Sunday, March 27, 2011
Last Week of March - 2011
This is that time of year when there is so much change, so much beauty and so darned much going on it's hard to keep up!
Yard and Garden update
We gambled on the weather; bought and planted a lovely clump of geraniums. (Probably some deep-seated if misguided craving for color.) We are waiting anxiously on the peas & beets. Of course the sprinkling of radishes are a spray of green fuzz down at one end of the east bed. The strawberries are poking up--just adorable. And we have daffodils everywhere. The plants themselves are very handsome, but I'm not sure we planted them so as to really set them off nicely. (Hmmm.)

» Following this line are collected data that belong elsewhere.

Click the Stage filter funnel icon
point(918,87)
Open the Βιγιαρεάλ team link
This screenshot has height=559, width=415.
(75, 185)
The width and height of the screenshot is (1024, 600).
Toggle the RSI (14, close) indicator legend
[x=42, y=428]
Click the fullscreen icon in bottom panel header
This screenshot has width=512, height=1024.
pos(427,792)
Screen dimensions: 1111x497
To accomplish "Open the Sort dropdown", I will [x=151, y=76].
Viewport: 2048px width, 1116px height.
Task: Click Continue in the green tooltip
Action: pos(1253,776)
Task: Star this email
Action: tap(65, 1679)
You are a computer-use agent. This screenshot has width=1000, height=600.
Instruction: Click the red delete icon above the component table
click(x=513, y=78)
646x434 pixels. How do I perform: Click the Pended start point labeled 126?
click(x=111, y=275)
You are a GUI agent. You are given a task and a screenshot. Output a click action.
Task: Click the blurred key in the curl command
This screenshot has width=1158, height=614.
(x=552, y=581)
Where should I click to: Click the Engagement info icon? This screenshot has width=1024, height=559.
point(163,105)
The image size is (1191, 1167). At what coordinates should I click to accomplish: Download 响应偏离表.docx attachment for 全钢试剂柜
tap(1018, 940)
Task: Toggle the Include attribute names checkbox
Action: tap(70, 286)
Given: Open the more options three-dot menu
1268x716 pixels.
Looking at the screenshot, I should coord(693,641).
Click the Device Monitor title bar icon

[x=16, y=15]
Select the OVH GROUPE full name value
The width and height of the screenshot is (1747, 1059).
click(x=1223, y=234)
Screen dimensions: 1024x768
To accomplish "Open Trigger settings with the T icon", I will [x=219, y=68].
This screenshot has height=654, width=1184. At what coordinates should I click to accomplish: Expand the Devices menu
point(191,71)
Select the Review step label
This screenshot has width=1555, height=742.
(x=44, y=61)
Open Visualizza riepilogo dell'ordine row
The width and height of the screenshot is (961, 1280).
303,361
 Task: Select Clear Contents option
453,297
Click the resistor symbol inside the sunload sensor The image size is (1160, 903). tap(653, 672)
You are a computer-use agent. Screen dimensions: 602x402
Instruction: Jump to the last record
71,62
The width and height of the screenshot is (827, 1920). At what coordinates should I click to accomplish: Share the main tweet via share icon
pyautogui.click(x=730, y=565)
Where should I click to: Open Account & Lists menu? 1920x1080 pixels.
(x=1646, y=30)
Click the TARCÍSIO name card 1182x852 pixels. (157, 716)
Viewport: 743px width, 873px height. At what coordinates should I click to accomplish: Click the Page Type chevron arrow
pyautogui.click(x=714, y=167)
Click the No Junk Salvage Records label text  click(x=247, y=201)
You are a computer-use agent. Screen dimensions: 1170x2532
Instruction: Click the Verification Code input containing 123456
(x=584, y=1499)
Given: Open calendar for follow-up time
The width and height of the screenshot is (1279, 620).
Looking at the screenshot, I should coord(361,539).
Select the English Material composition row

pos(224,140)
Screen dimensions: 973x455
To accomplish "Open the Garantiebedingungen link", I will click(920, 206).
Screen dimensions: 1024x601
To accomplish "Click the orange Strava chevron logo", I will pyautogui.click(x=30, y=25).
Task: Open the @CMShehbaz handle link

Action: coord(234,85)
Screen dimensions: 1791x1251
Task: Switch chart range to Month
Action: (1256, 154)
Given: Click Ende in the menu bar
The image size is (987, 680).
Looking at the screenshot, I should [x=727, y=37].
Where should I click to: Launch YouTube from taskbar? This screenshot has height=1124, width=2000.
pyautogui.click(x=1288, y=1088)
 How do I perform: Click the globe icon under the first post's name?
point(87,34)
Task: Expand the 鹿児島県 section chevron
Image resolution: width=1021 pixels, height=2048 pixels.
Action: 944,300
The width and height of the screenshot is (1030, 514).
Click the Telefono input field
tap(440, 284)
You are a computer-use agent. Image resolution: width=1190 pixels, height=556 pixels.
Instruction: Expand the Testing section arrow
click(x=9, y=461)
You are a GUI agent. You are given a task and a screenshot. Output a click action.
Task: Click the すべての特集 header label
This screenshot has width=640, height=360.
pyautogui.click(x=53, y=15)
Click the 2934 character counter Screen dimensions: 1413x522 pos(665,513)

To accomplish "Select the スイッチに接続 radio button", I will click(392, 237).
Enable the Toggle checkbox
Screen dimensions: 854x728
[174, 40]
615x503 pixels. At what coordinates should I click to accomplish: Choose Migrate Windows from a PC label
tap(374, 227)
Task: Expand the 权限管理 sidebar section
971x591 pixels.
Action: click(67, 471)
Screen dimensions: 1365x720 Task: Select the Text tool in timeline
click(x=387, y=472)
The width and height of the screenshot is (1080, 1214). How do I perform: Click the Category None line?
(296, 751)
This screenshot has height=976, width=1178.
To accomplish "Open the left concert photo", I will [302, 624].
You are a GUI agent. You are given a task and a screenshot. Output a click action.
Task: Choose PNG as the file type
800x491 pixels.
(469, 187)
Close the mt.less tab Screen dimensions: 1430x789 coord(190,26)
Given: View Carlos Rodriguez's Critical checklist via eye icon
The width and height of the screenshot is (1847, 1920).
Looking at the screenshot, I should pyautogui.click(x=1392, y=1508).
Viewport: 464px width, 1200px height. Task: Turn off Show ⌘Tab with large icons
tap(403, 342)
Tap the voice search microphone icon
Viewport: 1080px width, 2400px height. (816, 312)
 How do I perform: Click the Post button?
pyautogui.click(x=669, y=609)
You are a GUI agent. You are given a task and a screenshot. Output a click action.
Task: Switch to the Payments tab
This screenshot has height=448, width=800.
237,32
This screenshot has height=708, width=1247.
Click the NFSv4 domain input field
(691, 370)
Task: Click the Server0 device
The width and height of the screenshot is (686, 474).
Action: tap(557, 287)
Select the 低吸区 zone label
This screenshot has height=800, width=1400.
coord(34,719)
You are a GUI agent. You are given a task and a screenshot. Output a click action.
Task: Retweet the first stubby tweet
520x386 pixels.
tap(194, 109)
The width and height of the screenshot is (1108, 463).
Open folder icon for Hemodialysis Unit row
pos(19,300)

In the spirit of my attempt to capture general weather patterns from year to year, we are all still muttering about what a cold one this was, with that minus-twenty spell in mid-January. Now, in the latter half of March, temps have been running 10-20 degrees above normal. We hit 80 around the 17th or 18th. Yesterday the breeze was refreshing, but out of the wind it was HOT. Everyone who gardens is battling that nagging sense that we'll get one last freeze, which, now that the botanical world is in full-bloom, will have devastating effects. *Cross your fingers!* Oh, and you can't talk about the weather lately without lamenting the intense bouts of wind and the unusually dry air. Very low humidity--single digits last week. Several days with red flag warnings posted for most of the state. I also heard that the juniper pollen count was the highest it's been in 10 years. Almost everyone I know has red, irritated eyes and is suffering from sinus headaches.
A quick PS - The water is back in the ditch! Think it has been for ~10 days... a very welcome presence. G. cleaned out our little run of it this last week too, this year saving the leaves in a plastic trash can for composting.
Gloria built the screened door during the week this week! (What a trooper. Those are a pain without lots of jigs and clamps.) We pushed ourselves really hard yesterday & were able to stand it up. Long live the trapezoid!! (See photos below) We also got a couple of books on 'micro-flocks.' And promptly got upset as the authors recounted mishaps with 5-year-olds accidentally killing chicks and raccoons grabbing pullets right through 1" wire, killing and eating it one bite at a time. Maybe that awful image will provide us with some extra adrenaline when we are in the middle of the back-breaking task of digging in and burying our mammal-confounding, hardware cloth perimeter.
Classes to become a Bernalillo County Master Composter!
I haven't said anything about this yet, but we have had the great pleasure of intense composter's training during the month of March. Wednesday nights and Sundays. At the moment, my head is about to explode from all the new information. But I hope to water and turn my mental pile over the next couple of weeks and convert all those raw materials into some mental gold! *Stay tuned*
PS - we did buy a commercial black plastic drum composter yesterday at Costco. Someone in the class bought one 10 days ago and was loving his. We HAD to give it a try. As of this moment, it's spilling out of its box but has yet to be assembled. :) And once we get settled with the hens, building a 3 bin system out of pallet wood is the next project. That probably means next spring, huh?